Tianjic: A Unified and Scalable Chip Bridging Spike-Based and Continuous Neural Computation
Lei Deng,Guanrui Wang,Guoqi Li,Shuangchen Li,Ling Liang,Maohua Zhu,Yujie Wu,Zheyu Yang,Zhe Zou,Jing Pei,Zhenzhi Wu,Xing Hu,Yufei Ding,Wei He,Yuan Xie,Luping Shi
DOI: https://doi.org/10.1109/jssc.2020.2970709
IF: 5.4
2020-01-01
IEEE Journal of Solid-State Circuits
Abstract:Toward the long-standing dream of artificial intelligence, two successful solution paths have been paved: 1) neuromorphic computing and 2) deep learning. Recently, they tend to interact for simultaneously achieving biological plausibility and powerful accuracy. However, models from these two domains have to run on distinct substrates, i.e., neuromorphic platforms and deep learning accelerators, respectively. This architectural incompatibility greatly compromises the modeling flexibility and hinders promising interdisciplinary research. To address this issue, we build a unified model description framework and a unified processing architecture (Tianjic), which covers the full stack from software to hardware. By implementing a set of integration and transformation operations, Tianjic is able to support spiking neural networks, biological dynamic neural networks, multilayered perceptron, convolutional neural networks, recurrent neural networks, and so on. A compatible routing infrastructure enables homogeneous and heterogeneous scalability on a decentralized many-core network. Several optimization methods are incorporated, such as resource and data sharing, near-memory processing, compute/access skipping, and intra-/inter-core pipeline, to improve performance and efficiency.

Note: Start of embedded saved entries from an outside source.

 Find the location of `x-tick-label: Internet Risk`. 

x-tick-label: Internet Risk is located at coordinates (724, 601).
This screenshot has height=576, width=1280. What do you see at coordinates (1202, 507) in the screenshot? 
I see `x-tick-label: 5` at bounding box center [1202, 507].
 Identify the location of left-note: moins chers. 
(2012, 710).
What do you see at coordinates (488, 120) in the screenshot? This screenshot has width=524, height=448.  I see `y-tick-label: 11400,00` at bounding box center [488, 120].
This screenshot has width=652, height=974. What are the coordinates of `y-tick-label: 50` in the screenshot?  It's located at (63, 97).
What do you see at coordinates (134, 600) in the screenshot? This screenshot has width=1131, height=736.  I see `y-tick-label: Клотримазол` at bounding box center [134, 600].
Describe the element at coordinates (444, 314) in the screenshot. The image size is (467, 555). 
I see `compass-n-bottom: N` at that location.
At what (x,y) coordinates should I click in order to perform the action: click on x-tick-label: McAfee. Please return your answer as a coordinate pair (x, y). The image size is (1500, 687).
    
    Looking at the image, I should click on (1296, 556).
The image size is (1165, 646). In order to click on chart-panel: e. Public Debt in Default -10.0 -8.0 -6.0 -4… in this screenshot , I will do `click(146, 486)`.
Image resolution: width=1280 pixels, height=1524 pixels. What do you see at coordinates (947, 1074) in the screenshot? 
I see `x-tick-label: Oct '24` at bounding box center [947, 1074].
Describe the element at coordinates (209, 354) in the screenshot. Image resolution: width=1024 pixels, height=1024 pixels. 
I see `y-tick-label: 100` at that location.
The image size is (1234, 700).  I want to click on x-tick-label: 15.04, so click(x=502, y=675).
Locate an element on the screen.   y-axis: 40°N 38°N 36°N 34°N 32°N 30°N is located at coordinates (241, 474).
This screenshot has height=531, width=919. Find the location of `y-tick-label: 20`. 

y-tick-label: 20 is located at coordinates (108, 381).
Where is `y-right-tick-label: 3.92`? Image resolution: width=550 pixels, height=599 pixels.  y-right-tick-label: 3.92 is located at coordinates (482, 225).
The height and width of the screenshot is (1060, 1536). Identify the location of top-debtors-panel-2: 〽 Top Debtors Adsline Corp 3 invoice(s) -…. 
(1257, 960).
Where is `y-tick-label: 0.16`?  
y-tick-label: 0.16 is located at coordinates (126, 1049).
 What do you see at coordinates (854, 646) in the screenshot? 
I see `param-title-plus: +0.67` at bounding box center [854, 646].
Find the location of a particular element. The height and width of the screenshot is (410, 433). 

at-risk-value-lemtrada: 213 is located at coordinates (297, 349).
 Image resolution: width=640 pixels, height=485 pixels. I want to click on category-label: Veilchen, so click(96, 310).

We further design streaming mapping schemes for efficient network deployment with a flexible tradeoff between execution throughput and resource overhead. A 28-nm prototype chip is fabricated with >610-GB/s internal memory bandwidth. A variety of benchmarks are evaluated and compared with GPUs and several existing specialized platforms. In summary, the fully unfolded mapping can achieve significantly higher throughput and power efficiency; the semi-folded mapping can save 30x resources while still presenting comparable performance on average. Finally, two hybrid-paradigm examples, a multimodal unmanned bicycle and a hybrid neural network, are demonstrated to show the potential of our unified architecture. This article paves a new way to explore neural computing.